I deny it, said the advocate; it is to burlesque the abuses of elections, and of the elective franchise.--If people go to employ a mechanic, or manufacturer of any sort, they look out for a capable person; one skilled in the art or occupation, and with science and experience requisite for the thing to be made, or the object to be accomplished. But, to manage the affairs of a notion, nothing more is sought than simply the being of a party; or the being capable of being made so by some master of the drama at home in a village or district. It is never enquired whether he has two legs or four, provided he answers the purpose of a junto in a neighbourhood. Hence--what?
Words that breathe, and thoughts that burn.
No; stupidity or local selfishness; and words, in order to hide in the rubbish, the want of ideas.
If that is the case, said the adversary, and you do not mean to advocate the giving of beasts suffrages, or sending them as representatives, I have no quarrel with you.--What these people will do, into whose hands it has been put, is more than I can tell. It is said to be an easy thing to raise the devil; but to lay him, requires all the art of the free-mason with a wand, circle, and a black cat.
I do not think it would do any great harm if it was tried, said the advocate. The truth is, I am so much dissatisfied with this mischief in sending incompetent persons to represent us in legislative bodies, talking a long time and saying nothing, or worse than nothing, that I must either laugh or cry; and I think it is as well to laugh; to be Democritus, rather than Heraclitus. But if there is any remedy for this evil, it must be ridicule; and I am willing to try my hand a little at it. If a cow or a horse was chosen, people would begin to think; by pushing the thing to an extremity, the contrast is better seen. If a dumb beast should obtain a majority of suffrages, it would be asked why he did not obtain such a seat; and it would be answered, because he was dumb; and in that case could not be a long-speaking member.
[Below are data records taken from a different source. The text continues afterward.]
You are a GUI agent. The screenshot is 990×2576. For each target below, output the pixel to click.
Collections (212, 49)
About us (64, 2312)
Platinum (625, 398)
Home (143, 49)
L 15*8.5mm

But is there no remedy for these things upon principle? said the adversary. I know of none, said the advocate, unless the having fewer members, might curtail a little, there not being so many to take up time; or the putting of muzzles on them like young calves; but that would keep them from eating as well as speaking.--Ridicule, by sending a young bull to the house, because he would hold his tongue; except bellowing a little, will, I take it, be found the ultimate remedy. A very few members, were they so disposed, would take as much time as the greater number, unless there were so very few that they could not relieve each other when out of breath. Loquacity is the fashion of the day; and I wish to bring taciturnity back again, which has been out of date almost since the school of Pythagoras. I will have, at least, a reasonable proportion of dumb creatures put up at our elections, and sent to the representative bodies.
This was a dialogue, aside, between the advocate for the eligibility of beasts, and the individual who opposed it; it had little effect, one way or the other, not being in the presence of the multitude.